In diesem Jahr scheint der Festivalmotor erstmals ins Stocken geraten zu sein: Viele Open Airs, darunter auch die grossen, Gurten und St. Gallen, waren nicht ausverkauft. Das Publikum scheint genug zu haben von ständigen Preiserhöhungen und sich sehr ähnelnden Line-ups.

Nicht gefüllt, sondern gezielt programmiert

Es ist nicht unwahrscheinlich, dass es in nächster Zeit eine Marktbereinigung geben wird. Schwierig werden dürfte es vor allem für all jene Allerweltsfestivals, die keine eigene Linie und Identität haben. Das ist aus Luzerner Sicht beruhigend: Das Blue Balls hat seine Linie und Identität. Schon seit mehreren Jahren setzt das Festival (sicherlich auch aus monetären Gründen) nicht mehr auf die grossen Namen, sondern auf Newcomer (ergänzt durch bekanntere Künstler). Auch zählt der musikalische Anspruch tatsächlich noch etwas – das erlebt man gerade auf den kleinen Bühnen, die nicht einfach gefüllt, sondern auch gezielt programmiert werden.

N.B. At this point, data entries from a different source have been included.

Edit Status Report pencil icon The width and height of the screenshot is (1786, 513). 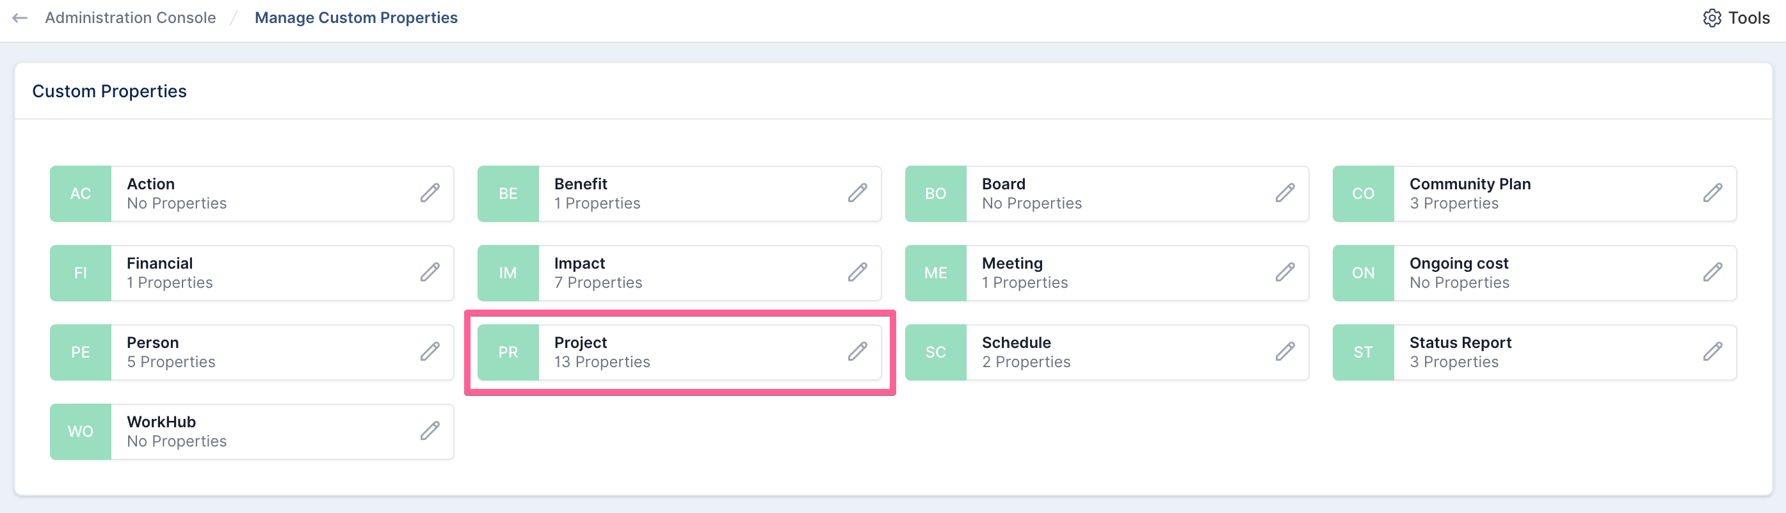click(x=1713, y=352)
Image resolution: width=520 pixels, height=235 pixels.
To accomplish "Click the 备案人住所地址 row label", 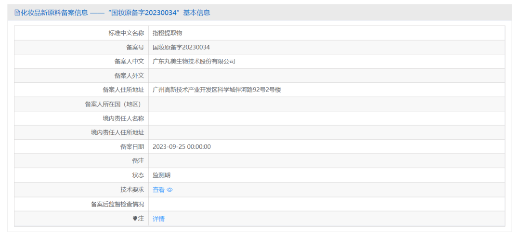I will click(x=123, y=90).
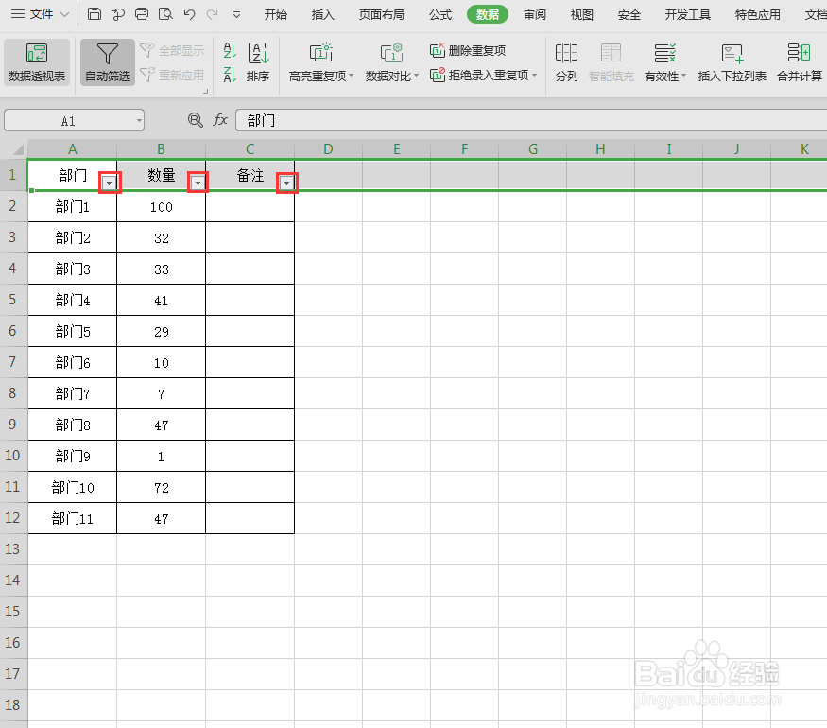Open the 合并计算 consolidate tool

(798, 63)
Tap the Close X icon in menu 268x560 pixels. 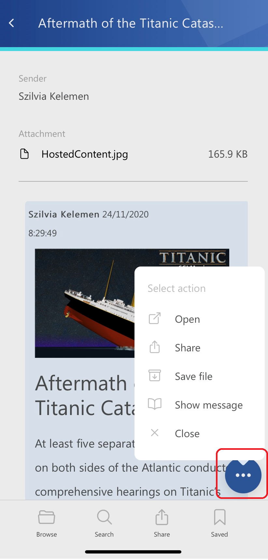coord(155,433)
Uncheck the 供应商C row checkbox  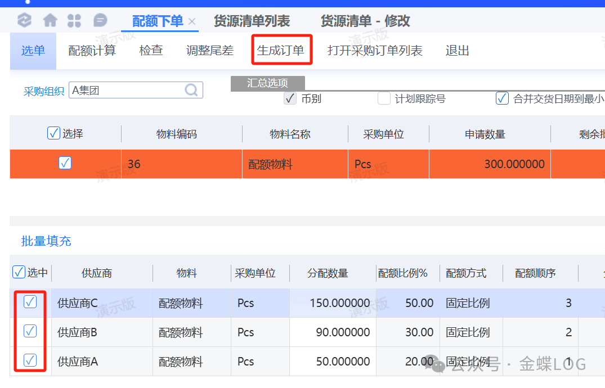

Trotzdem: Ausruhen darauf dürfen sich weder Festivaldirektor Urs Leierer noch die Luzerner. Wir waren etwas schockiert, als wir bei einem Spaziergang am Quai verkaufte Festival-Pins gezählt haben: Es waren wenige. Man muss schon etwas aufpassen, selbstverständlich ist auch das Blue Balls nicht.

Hinweis

Das Blue Balls 2019 findet vom 19. bis 27. Juli statt.